→ **DATASET RECORDS**
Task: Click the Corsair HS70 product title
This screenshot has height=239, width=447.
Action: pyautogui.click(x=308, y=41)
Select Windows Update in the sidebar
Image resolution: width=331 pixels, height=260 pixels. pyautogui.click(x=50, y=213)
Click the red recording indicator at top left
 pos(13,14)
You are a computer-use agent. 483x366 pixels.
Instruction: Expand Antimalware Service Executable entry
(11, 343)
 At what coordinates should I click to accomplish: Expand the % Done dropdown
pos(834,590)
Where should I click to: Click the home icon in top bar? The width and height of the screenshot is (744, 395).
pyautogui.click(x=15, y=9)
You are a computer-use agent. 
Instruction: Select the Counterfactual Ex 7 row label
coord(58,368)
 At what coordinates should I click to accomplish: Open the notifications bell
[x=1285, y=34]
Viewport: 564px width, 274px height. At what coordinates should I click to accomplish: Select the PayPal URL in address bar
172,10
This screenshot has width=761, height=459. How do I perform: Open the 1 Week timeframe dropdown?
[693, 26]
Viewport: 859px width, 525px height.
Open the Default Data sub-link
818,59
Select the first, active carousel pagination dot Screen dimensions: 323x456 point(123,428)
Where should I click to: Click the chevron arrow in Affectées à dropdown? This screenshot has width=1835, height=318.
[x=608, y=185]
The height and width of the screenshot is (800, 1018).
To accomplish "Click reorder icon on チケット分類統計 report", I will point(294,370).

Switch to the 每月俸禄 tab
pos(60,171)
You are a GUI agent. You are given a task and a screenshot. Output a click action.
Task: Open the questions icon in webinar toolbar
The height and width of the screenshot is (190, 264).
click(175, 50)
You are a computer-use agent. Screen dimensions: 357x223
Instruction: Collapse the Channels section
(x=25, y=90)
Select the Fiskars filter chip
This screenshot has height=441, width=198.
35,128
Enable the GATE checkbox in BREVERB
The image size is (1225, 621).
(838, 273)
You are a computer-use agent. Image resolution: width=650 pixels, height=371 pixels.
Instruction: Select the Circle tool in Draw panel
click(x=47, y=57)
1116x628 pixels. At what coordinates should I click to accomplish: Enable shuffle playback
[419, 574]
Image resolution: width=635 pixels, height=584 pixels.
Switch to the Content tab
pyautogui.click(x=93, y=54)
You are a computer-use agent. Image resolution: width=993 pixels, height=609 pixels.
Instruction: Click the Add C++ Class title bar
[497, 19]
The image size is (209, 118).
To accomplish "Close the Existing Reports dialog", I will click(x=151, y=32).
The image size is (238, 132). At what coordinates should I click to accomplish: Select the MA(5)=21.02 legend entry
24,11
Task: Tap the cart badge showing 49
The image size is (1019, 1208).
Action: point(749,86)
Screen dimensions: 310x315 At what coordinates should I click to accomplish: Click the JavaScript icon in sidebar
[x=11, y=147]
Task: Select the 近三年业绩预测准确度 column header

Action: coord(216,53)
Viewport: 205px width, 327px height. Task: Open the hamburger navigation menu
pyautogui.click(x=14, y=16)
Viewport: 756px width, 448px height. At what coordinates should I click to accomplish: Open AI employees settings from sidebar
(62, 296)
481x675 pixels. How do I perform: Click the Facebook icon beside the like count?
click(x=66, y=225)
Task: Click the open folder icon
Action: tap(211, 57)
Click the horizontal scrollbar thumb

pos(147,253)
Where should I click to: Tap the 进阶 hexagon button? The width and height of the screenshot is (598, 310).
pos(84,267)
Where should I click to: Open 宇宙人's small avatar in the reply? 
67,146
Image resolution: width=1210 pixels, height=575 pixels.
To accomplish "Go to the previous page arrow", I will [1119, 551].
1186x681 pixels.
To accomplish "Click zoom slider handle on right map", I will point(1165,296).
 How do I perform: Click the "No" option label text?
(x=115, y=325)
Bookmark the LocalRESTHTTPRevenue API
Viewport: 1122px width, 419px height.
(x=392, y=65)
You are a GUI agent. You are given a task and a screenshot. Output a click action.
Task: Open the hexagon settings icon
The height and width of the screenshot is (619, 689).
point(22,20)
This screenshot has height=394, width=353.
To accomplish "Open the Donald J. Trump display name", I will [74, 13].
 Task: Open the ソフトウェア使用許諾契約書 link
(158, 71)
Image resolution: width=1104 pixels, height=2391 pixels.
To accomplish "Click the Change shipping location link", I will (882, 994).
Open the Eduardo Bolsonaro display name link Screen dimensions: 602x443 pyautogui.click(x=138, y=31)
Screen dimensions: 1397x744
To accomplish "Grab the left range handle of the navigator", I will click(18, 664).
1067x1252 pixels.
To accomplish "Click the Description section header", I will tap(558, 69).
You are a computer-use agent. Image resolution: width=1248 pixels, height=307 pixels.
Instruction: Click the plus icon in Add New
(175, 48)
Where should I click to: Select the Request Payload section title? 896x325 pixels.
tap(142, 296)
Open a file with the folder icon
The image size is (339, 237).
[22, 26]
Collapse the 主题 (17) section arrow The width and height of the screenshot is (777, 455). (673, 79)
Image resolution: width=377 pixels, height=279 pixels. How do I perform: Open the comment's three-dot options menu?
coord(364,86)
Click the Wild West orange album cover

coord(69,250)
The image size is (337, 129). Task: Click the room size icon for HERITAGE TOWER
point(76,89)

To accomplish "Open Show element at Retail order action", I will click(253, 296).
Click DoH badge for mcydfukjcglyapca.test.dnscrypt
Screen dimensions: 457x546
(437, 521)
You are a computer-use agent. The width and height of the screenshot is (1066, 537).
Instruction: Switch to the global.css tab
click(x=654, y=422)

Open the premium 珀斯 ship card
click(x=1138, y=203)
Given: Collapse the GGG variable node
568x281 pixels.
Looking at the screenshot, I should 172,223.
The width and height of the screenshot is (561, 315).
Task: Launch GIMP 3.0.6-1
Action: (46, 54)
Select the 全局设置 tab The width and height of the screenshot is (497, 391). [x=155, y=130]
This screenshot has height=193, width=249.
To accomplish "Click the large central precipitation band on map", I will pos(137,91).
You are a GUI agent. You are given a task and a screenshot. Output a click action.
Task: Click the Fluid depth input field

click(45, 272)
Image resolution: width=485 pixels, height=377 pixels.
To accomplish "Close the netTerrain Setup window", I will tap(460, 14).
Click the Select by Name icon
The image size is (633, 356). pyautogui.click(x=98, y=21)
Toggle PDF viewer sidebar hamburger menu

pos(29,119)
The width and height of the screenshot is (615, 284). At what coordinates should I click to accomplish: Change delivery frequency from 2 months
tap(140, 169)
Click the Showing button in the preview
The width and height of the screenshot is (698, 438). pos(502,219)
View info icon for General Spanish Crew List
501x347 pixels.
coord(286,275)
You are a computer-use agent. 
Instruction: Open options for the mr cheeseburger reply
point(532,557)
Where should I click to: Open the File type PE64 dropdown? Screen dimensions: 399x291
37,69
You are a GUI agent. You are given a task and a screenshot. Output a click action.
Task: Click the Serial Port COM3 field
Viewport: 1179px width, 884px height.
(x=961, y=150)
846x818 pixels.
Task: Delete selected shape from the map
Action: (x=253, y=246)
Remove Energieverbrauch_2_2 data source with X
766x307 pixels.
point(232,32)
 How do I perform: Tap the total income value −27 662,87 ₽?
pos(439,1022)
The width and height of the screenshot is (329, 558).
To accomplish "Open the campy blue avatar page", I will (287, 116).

→ **PROBLEM DETAILS**
Your reply must repeat the entries above exactly and in full.

→ **RESPONSE TO THE TASK**
Task: Click the Corsair HS70 product title
This screenshot has height=239, width=447.
Action: pyautogui.click(x=308, y=41)
Select Windows Update in the sidebar
Image resolution: width=331 pixels, height=260 pixels. pyautogui.click(x=50, y=213)
Click the red recording indicator at top left
 pos(13,14)
You are a computer-use agent. 483x366 pixels.
Instruction: Expand Antimalware Service Executable entry
(11, 343)
 At what coordinates should I click to accomplish: Expand the % Done dropdown
pos(834,590)
Where should I click to: Click the home icon in top bar? The width and height of the screenshot is (744, 395).
pyautogui.click(x=15, y=9)
You are a computer-use agent. 
Instruction: Select the Counterfactual Ex 7 row label
coord(58,368)
 At what coordinates should I click to accomplish: Open the notifications bell
[x=1285, y=34]
Viewport: 564px width, 274px height. At what coordinates should I click to accomplish: Select the PayPal URL in address bar
172,10
This screenshot has width=761, height=459. How do I perform: Open the 1 Week timeframe dropdown?
[693, 26]
Viewport: 859px width, 525px height.
Open the Default Data sub-link
818,59
Select the first, active carousel pagination dot Screen dimensions: 323x456 point(123,428)
Where should I click to: Click the chevron arrow in Affectées à dropdown? This screenshot has width=1835, height=318.
[x=608, y=185]
The height and width of the screenshot is (800, 1018).
To accomplish "Click reorder icon on チケット分類統計 report", I will point(294,370).

Switch to the 每月俸禄 tab
pos(60,171)
You are a GUI agent. You are given a task and a screenshot. Output a click action.
Task: Open the questions icon in webinar toolbar
The height and width of the screenshot is (190, 264).
click(175, 50)
You are a computer-use agent. Screen dimensions: 357x223
Instruction: Collapse the Channels section
(x=25, y=90)
Select the Fiskars filter chip
This screenshot has height=441, width=198.
35,128
Enable the GATE checkbox in BREVERB
The image size is (1225, 621).
(838, 273)
You are a computer-use agent. Image resolution: width=650 pixels, height=371 pixels.
Instruction: Select the Circle tool in Draw panel
click(x=47, y=57)
1116x628 pixels. At what coordinates should I click to accomplish: Enable shuffle playback
[419, 574]
Image resolution: width=635 pixels, height=584 pixels.
Switch to the Content tab
pyautogui.click(x=93, y=54)
You are a computer-use agent. Image resolution: width=993 pixels, height=609 pixels.
Instruction: Click the Add C++ Class title bar
[497, 19]
The image size is (209, 118).
To accomplish "Close the Existing Reports dialog", I will click(x=151, y=32).
The image size is (238, 132). At what coordinates should I click to accomplish: Select the MA(5)=21.02 legend entry
24,11
Task: Tap the cart badge showing 49
The image size is (1019, 1208).
Action: point(749,86)
Screen dimensions: 310x315 At what coordinates should I click to accomplish: Click the JavaScript icon in sidebar
[x=11, y=147]
Task: Select the 近三年业绩预测准确度 column header

Action: coord(216,53)
Viewport: 205px width, 327px height. Task: Open the hamburger navigation menu
pyautogui.click(x=14, y=16)
Viewport: 756px width, 448px height. At what coordinates should I click to accomplish: Open AI employees settings from sidebar
(62, 296)
481x675 pixels. How do I perform: Click the Facebook icon beside the like count?
click(x=66, y=225)
Task: Click the open folder icon
Action: tap(211, 57)
Click the horizontal scrollbar thumb

pos(147,253)
Where should I click to: Tap the 进阶 hexagon button? The width and height of the screenshot is (598, 310).
pos(84,267)
Where should I click to: Open 宇宙人's small avatar in the reply? 
67,146
Image resolution: width=1210 pixels, height=575 pixels.
To accomplish "Go to the previous page arrow", I will [1119, 551].
1186x681 pixels.
To accomplish "Click zoom slider handle on right map", I will point(1165,296).
 How do I perform: Click the "No" option label text?
(x=115, y=325)
Bookmark the LocalRESTHTTPRevenue API
Viewport: 1122px width, 419px height.
(x=392, y=65)
You are a GUI agent. You are given a task and a screenshot. Output a click action.
Task: Open the hexagon settings icon
The height and width of the screenshot is (619, 689).
point(22,20)
This screenshot has height=394, width=353.
To accomplish "Open the Donald J. Trump display name", I will [74, 13].
 Task: Open the ソフトウェア使用許諾契約書 link
(158, 71)
Image resolution: width=1104 pixels, height=2391 pixels.
To accomplish "Click the Change shipping location link", I will (882, 994).
Open the Eduardo Bolsonaro display name link Screen dimensions: 602x443 pyautogui.click(x=138, y=31)
Screen dimensions: 1397x744
To accomplish "Grab the left range handle of the navigator", I will click(18, 664).
1067x1252 pixels.
To accomplish "Click the Description section header", I will tap(558, 69).
You are a computer-use agent. Image resolution: width=1248 pixels, height=307 pixels.
Instruction: Click the plus icon in Add New
(175, 48)
Where should I click to: Select the Request Payload section title? 896x325 pixels.
tap(142, 296)
Open a file with the folder icon
The image size is (339, 237).
[22, 26]
Collapse the 主题 (17) section arrow The width and height of the screenshot is (777, 455). (673, 79)
Image resolution: width=377 pixels, height=279 pixels. How do I perform: Open the comment's three-dot options menu?
coord(364,86)
Click the Wild West orange album cover

coord(69,250)
The image size is (337, 129). Task: Click the room size icon for HERITAGE TOWER
point(76,89)

To accomplish "Open Show element at Retail order action", I will click(253, 296).
Click DoH badge for mcydfukjcglyapca.test.dnscrypt
Screen dimensions: 457x546
(437, 521)
You are a computer-use agent. The width and height of the screenshot is (1066, 537).
Instruction: Switch to the global.css tab
click(x=654, y=422)

Open the premium 珀斯 ship card
click(x=1138, y=203)
Given: Collapse the GGG variable node
568x281 pixels.
Looking at the screenshot, I should 172,223.
The width and height of the screenshot is (561, 315).
Task: Launch GIMP 3.0.6-1
Action: (46, 54)
Select the 全局设置 tab The width and height of the screenshot is (497, 391). [x=155, y=130]
This screenshot has height=193, width=249.
To accomplish "Click the large central precipitation band on map", I will pos(137,91).
You are a GUI agent. You are given a task and a screenshot. Output a click action.
Task: Click the Fluid depth input field

click(45, 272)
Image resolution: width=485 pixels, height=377 pixels.
To accomplish "Close the netTerrain Setup window", I will tap(460, 14).
Click the Select by Name icon
The image size is (633, 356). pyautogui.click(x=98, y=21)
Toggle PDF viewer sidebar hamburger menu

pos(29,119)
The width and height of the screenshot is (615, 284). At what coordinates should I click to accomplish: Change delivery frequency from 2 months
tap(140, 169)
Click the Showing button in the preview
The width and height of the screenshot is (698, 438). pos(502,219)
View info icon for General Spanish Crew List
501x347 pixels.
coord(286,275)
You are a computer-use agent. 
Instruction: Open options for the mr cheeseburger reply
point(532,557)
Where should I click to: Open the File type PE64 dropdown? Screen dimensions: 399x291
37,69
You are a GUI agent. You are given a task and a screenshot. Output a click action.
Task: Click the Serial Port COM3 field
Viewport: 1179px width, 884px height.
(x=961, y=150)
846x818 pixels.
Task: Delete selected shape from the map
Action: (x=253, y=246)
Remove Energieverbrauch_2_2 data source with X
766x307 pixels.
point(232,32)
 How do I perform: Tap the total income value −27 662,87 ₽?
pos(439,1022)
The width and height of the screenshot is (329, 558).
To accomplish "Open the campy blue avatar page", I will (287, 116).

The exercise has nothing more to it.